Your reply should consist of the listing, copied exactly.
· · · · ·
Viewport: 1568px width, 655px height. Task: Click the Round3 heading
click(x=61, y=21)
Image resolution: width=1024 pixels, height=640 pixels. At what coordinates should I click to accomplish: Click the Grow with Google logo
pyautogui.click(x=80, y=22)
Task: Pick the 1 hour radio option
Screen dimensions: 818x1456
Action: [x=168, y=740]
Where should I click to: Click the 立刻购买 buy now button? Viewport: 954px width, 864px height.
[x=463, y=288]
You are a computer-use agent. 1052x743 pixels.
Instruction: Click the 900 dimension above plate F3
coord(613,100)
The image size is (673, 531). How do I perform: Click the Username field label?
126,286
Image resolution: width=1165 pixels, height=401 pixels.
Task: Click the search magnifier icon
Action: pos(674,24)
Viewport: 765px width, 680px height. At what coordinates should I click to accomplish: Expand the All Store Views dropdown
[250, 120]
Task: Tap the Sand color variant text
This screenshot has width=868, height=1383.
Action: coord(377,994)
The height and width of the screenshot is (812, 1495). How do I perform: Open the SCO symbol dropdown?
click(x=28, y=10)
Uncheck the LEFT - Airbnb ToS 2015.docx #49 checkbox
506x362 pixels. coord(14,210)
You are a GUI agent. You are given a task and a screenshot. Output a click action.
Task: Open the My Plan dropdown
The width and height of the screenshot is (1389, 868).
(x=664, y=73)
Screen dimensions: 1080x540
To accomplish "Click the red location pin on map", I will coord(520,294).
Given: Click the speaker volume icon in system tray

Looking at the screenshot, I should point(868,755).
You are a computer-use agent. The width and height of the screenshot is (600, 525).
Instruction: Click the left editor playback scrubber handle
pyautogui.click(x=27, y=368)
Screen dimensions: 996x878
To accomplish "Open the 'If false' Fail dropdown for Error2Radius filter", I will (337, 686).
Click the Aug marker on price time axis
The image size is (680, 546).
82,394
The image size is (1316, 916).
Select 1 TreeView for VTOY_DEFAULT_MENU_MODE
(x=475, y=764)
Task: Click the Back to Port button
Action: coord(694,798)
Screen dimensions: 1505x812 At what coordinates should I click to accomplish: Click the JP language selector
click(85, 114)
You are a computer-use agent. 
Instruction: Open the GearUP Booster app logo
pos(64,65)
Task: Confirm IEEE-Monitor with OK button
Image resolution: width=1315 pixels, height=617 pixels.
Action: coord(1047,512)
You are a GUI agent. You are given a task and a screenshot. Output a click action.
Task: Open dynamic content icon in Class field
· · · · ·
**RESPONSE AREA**
Viewport: 1568px width, 655px height. Task: Click the Round3 heading
click(x=61, y=21)
Image resolution: width=1024 pixels, height=640 pixels. At what coordinates should I click to accomplish: Click the Grow with Google logo
pyautogui.click(x=80, y=22)
Task: Pick the 1 hour radio option
Screen dimensions: 818x1456
Action: [x=168, y=740]
Where should I click to: Click the 立刻购买 buy now button? Viewport: 954px width, 864px height.
[x=463, y=288]
You are a computer-use agent. 1052x743 pixels.
Instruction: Click the 900 dimension above plate F3
coord(613,100)
The image size is (673, 531). How do I perform: Click the Username field label?
126,286
Image resolution: width=1165 pixels, height=401 pixels.
Task: Click the search magnifier icon
Action: pos(674,24)
Viewport: 765px width, 680px height. At what coordinates should I click to accomplish: Expand the All Store Views dropdown
[250, 120]
Task: Tap the Sand color variant text
This screenshot has width=868, height=1383.
Action: coord(377,994)
The height and width of the screenshot is (812, 1495). How do I perform: Open the SCO symbol dropdown?
click(x=28, y=10)
Uncheck the LEFT - Airbnb ToS 2015.docx #49 checkbox
506x362 pixels. coord(14,210)
You are a GUI agent. You are given a task and a screenshot. Output a click action.
Task: Open the My Plan dropdown
The width and height of the screenshot is (1389, 868).
(x=664, y=73)
Screen dimensions: 1080x540
To accomplish "Click the red location pin on map", I will coord(520,294).
Given: Click the speaker volume icon in system tray

Looking at the screenshot, I should point(868,755).
You are a computer-use agent. The width and height of the screenshot is (600, 525).
Instruction: Click the left editor playback scrubber handle
pyautogui.click(x=27, y=368)
Screen dimensions: 996x878
To accomplish "Open the 'If false' Fail dropdown for Error2Radius filter", I will (337, 686).
Click the Aug marker on price time axis
The image size is (680, 546).
82,394
The image size is (1316, 916).
Select 1 TreeView for VTOY_DEFAULT_MENU_MODE
(x=475, y=764)
Task: Click the Back to Port button
Action: coord(694,798)
Screen dimensions: 1505x812 At what coordinates should I click to accomplish: Click the JP language selector
click(85, 114)
You are a computer-use agent. 
Instruction: Open the GearUP Booster app logo
pos(64,65)
Task: Confirm IEEE-Monitor with OK button
Image resolution: width=1315 pixels, height=617 pixels.
Action: coord(1047,512)
You are a GUI agent. You are given a task and a screenshot. Output a click action.
Task: Open dynamic content icon in Class field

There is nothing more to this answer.